Apprendre à guérir sans effacer

Femme sociale, joyeuse le jour / Femme réelle, en reconstruction la nuit

“Guérir, c’est faire la paix avec son histoire, même si certaines pages restent froissées.”

On croit souvent qu’il faut oublier pour guérir.

J’ai cru en cette phrase, longtemps, sans jamais y parvenir.
J’ai essayé d’oublier, mais comment oublier son propre passé ?

La réponse est simple : on ne peut pas.
On peut le mettre dans un coin, dans une boîte, l’enfermer au fond de nous — il restera présent.


Mais parfois, c’est en se souvenant qu’on se répare.

Puis, un jour, plus j’essayais d’oublier, plus je me souvenais.
Et là, j’ai simplement pensé :
et si, au lieu d’oublier, j’affrontais ?

Je me suis remémoré tout : le jour, la scène, les gestes, les paroles.
Et c’est à ce moment-là que j’ai décidé que ce ne serait plus une barrière.
Que j’allais avancer.
Que mes souvenirs devaient devenir une motivation, une énergie, un moteur.

J’en avais marre de me laisser submerger.

Peu importe ce qu’on a vécu.
L’émotion liée à ce moment — la nature de cette blessure — traumatisme, blessure physique et/ou mentale, peur immense — reste ancrée, ne la laisse pas te submerger.

Il faut s’en servir.

Le plus dur sera de l’affronter, de trouver comment s’en servir.
Pour le reste — avancer, guérir, réussir…
C’est difficile, oui. Mais pas impossible.

Et je vais te dire une chose :
ça demande de l’énergie, du courage, de la motivation… parfois même de la rage.
Mais ce n’est pas impossible.


Une chose que personne ne nous dit :

La guérison n’est pas aussi simple que certaines personnes le laissent penser.
Elle est difficile, mais pas impossible.
Longue, mais pas infinie.
Douloureuse, mais pas autant que la douleur que l’on porte aujourd’hui.

Il faut accepter que l’on ne reviendra pas à l’identique.

Les blessures ne disparaissent pas.
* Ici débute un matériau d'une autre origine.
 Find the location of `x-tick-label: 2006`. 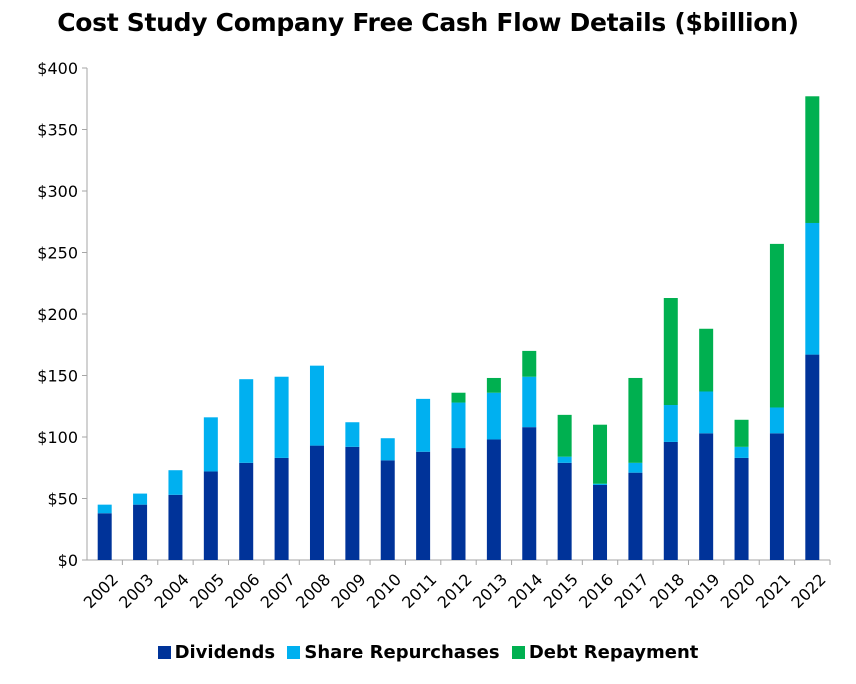

x-tick-label: 2006 is located at coordinates (242, 591).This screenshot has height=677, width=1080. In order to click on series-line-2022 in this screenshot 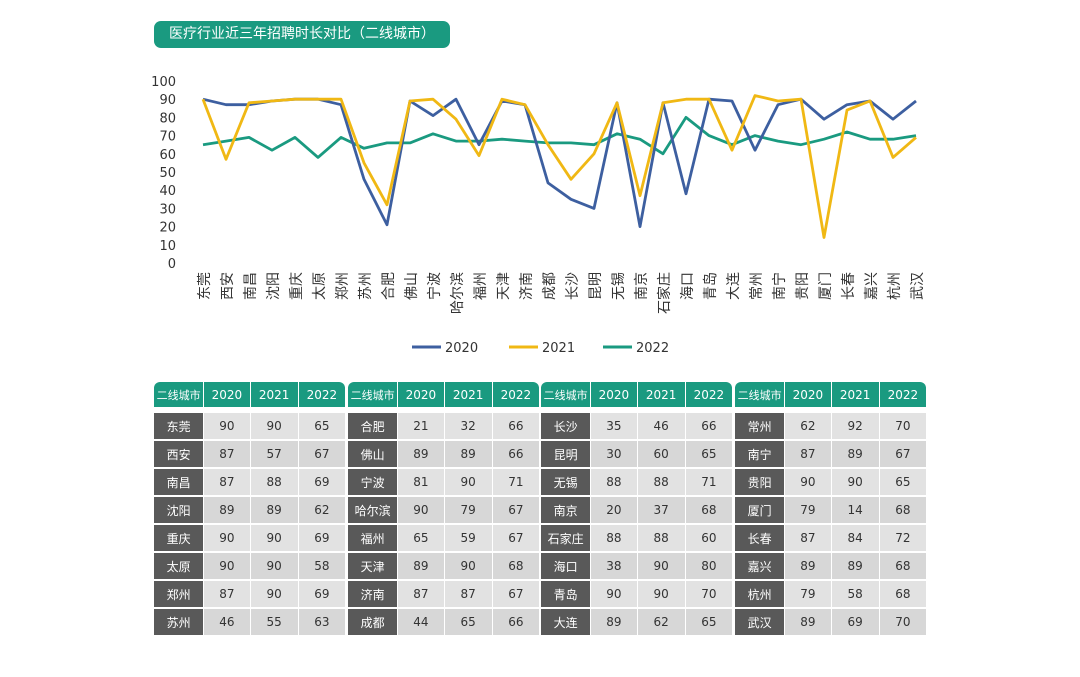, I will do `click(560, 138)`.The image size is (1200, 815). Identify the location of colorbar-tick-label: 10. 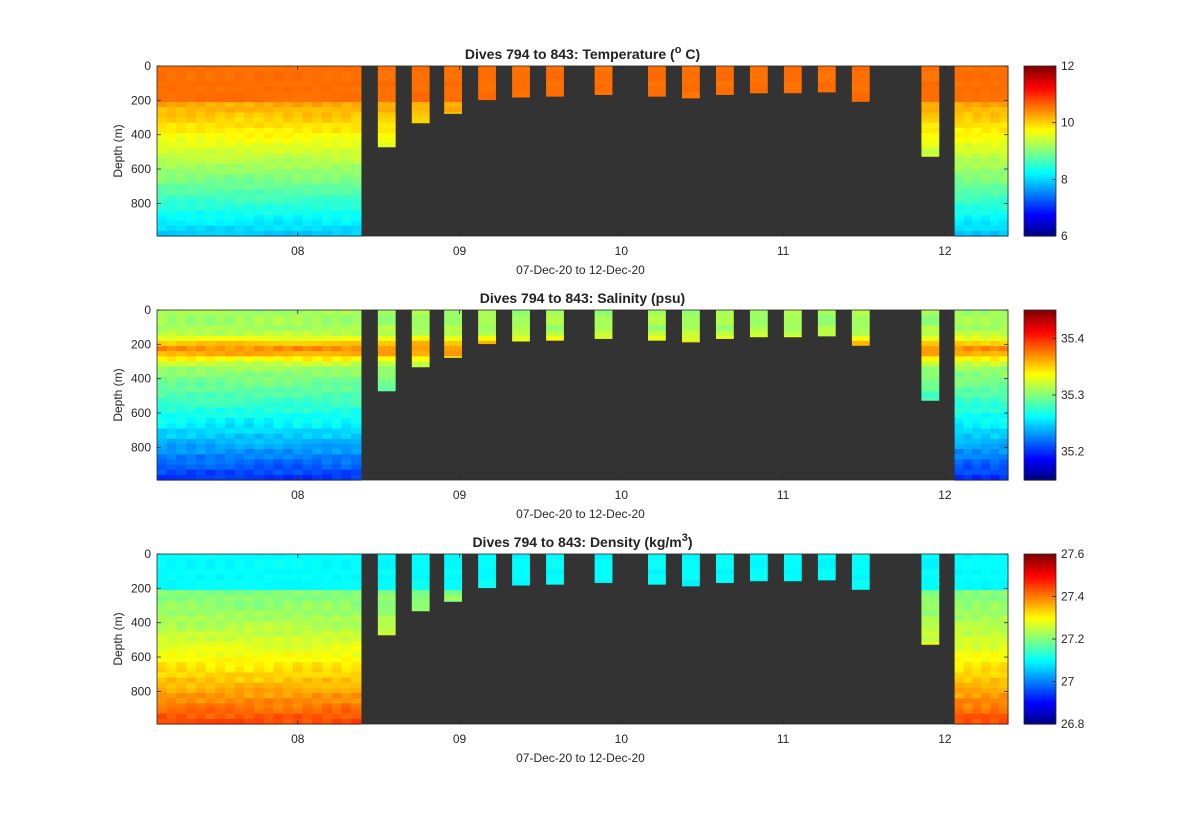
(1068, 123).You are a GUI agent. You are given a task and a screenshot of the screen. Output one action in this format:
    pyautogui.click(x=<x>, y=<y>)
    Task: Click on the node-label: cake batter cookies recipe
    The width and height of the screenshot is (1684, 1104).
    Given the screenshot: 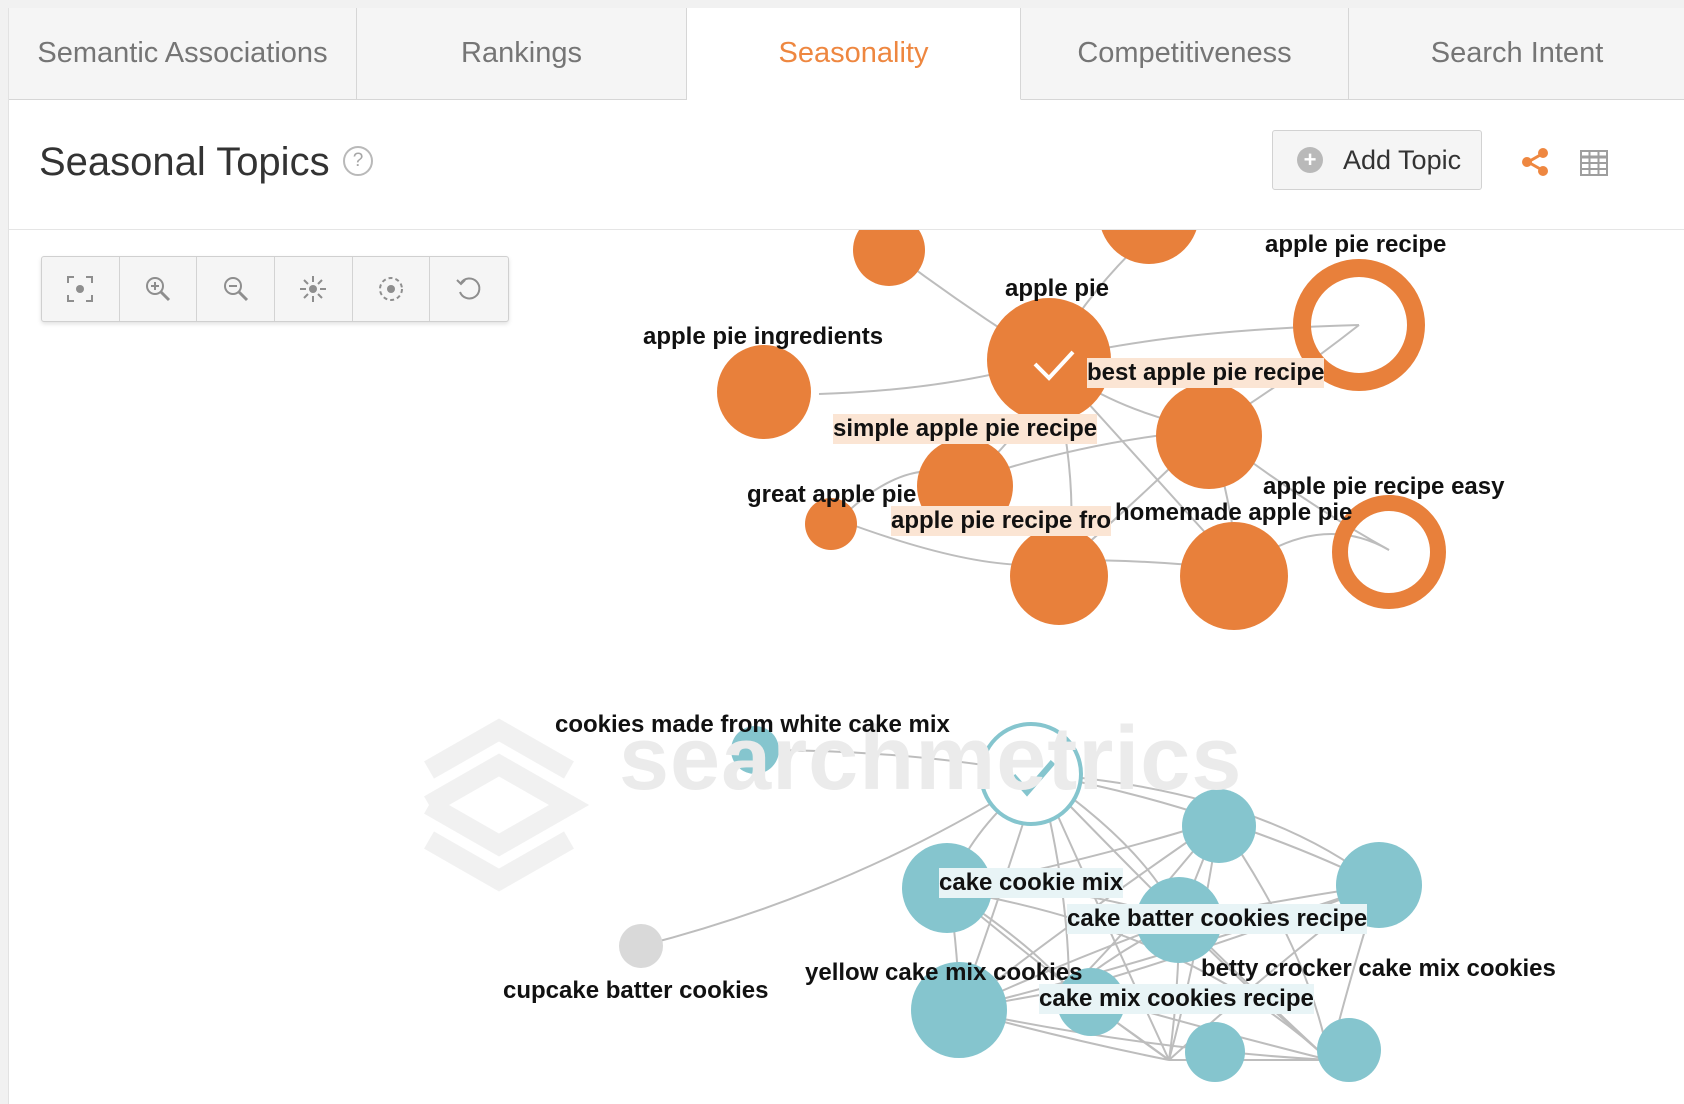 What is the action you would take?
    pyautogui.click(x=1218, y=919)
Elles se transforment, mais restent présentes.

On doit apprendre à avancer malgré elles, tout en restant debout.

Ce n’est pas facile, c’est vrai.
Mais rien ne l’est. Et rares sont les choses impossibles.

Mais on finit par trouver un moyen — notre propre moyen d’avancer.

Chaque femme est différente.
Nous n’avons pas toutes la même façon de faire face à nos traumatismes, nos peurs, nos blessures.

“Tes cicatrices ne sont pas des marques de faiblesse, mais les preuves que tu as survécu à ce qui voulait t’éteindre.”

Porter des cicatrices ne veut pas dire que tu es faible, ni que tu as échoué.
Elles sont la preuve que tu as enduré, que tu es tombée, que tu as survécu.

Mais elles ne définiront jamais la personne que tu es…
ni celle que tu choisis d’être.

Guérir, ce n’est ni oublier, ni effacer.
C’est continuer à avancer, même avec ce qui reste.

Bienvenue ici.


Falling up is not final, it’s the first step forward.


💮Merci d’avoir lu ces mots, et n’oublie pas, tu es peut-être une maman, mais tu es surtout une femme.